Alina Haynes
Oct 11, 2022 14:35
The USD/JPY pair was under pressure to start the Tokyo session, swinging between highs and lows. The pair has emerged as a potential target for intervention by the Bank of Japan when Japan returns from a holiday, which might increase the volatility at the start of the trading day. The USD/JPY exchange rate is currently trading close to the Tokyo open high of 145.74 and has fallen to a session low of 145.54.
The MSCI global index has declined, while the US dollar has somewhat strengthened and US interest rates have increased, indicating a choppy start to the week on the stock markets. The start of the corporate results season and US figures are causing investors anxiety. Interest rates and more signs of an economic downturn in Chinese Services data reported over the weekend have contributed to market volatility this week, just before the start of the third-quarter earnings season on Friday. Given yield differentials, key variables that will probably impact US rates and the value of USD/JPY include US Retail Sales, the US Consumer Price Index, and the minutes from the Federal Reserve.
Having already broken the highs of the previous week, the yield on the 10-year US Treasury note rose to a high of 3.992% on Monday. This may have been a last-ditch attempt to surpass the psychological 4.00% barrier. The next goal is the 4.019% peak from the previous month. The DXY index, which rates the value of the dollar against a basket of other currencies, increased from a low of 112.621 to a high of 113.333. Tokay, however, is perched precariously above both Friday's and the previous week's highs.
Notably, following a string of hawkish Fed remarks, speculators' net long USD index positions gained momentum for the second straight week. However, net longs were below previous levels, suggesting that the dollar could continue to rise.
Regarding the Fed speakers on Monday, Fed Vice Chair Lael Brainard said that although the full impact of interest rate hikes won't be apparent for several months, tighter US monetary policy has started to be felt in an economy that may be slowing more swiftly than expected.

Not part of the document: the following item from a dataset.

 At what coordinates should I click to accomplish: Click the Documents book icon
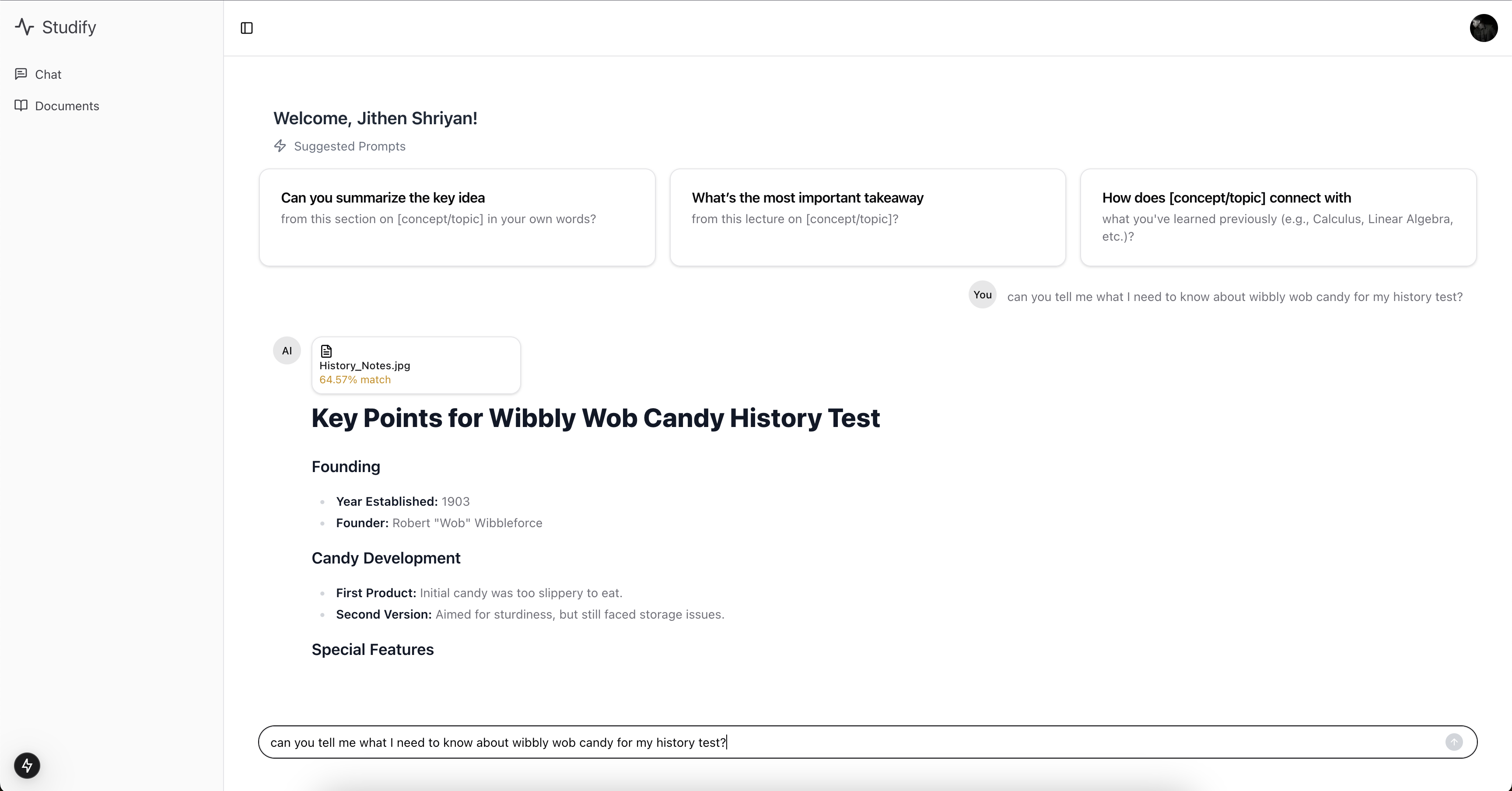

Charles Evans, a Fed official, reportedly told Reuters that the Fed must "carefully and responsibly" move toward a "reasonably restrictive" policy rate.
The probability of a 75-basis-point increase at the following Fed meeting is now priced into futures contracts for Fed funds at 92%. The potential cost of owning bullion with no yield rises as interest rates rise.
The September dot plot indicated a higher-than-expected Fed Funds terminal rate of 4.625% with a fairly even dot dispersion around this level, according to TD Securities analysts. The question is to what extent these were discussed at the September meeting. These conversations were probably more hawkish than the current dovish pivot markets narrative, given the trends in core CPI inflation.
The second finding related to CPI was that "core prices presumably remained stable in September, with the series reporting a 0.5% MoM increase," according to academics. Even though we predict a sharp drop in used car prices, housing inflation is likely to have stayed high. Notably, the decline of about 5% month-over-month in gas prices certainly gave the headline figure some extra relief. For total/core goods, our MoM projections indicate price growth of 8.2%/6.6% YoY.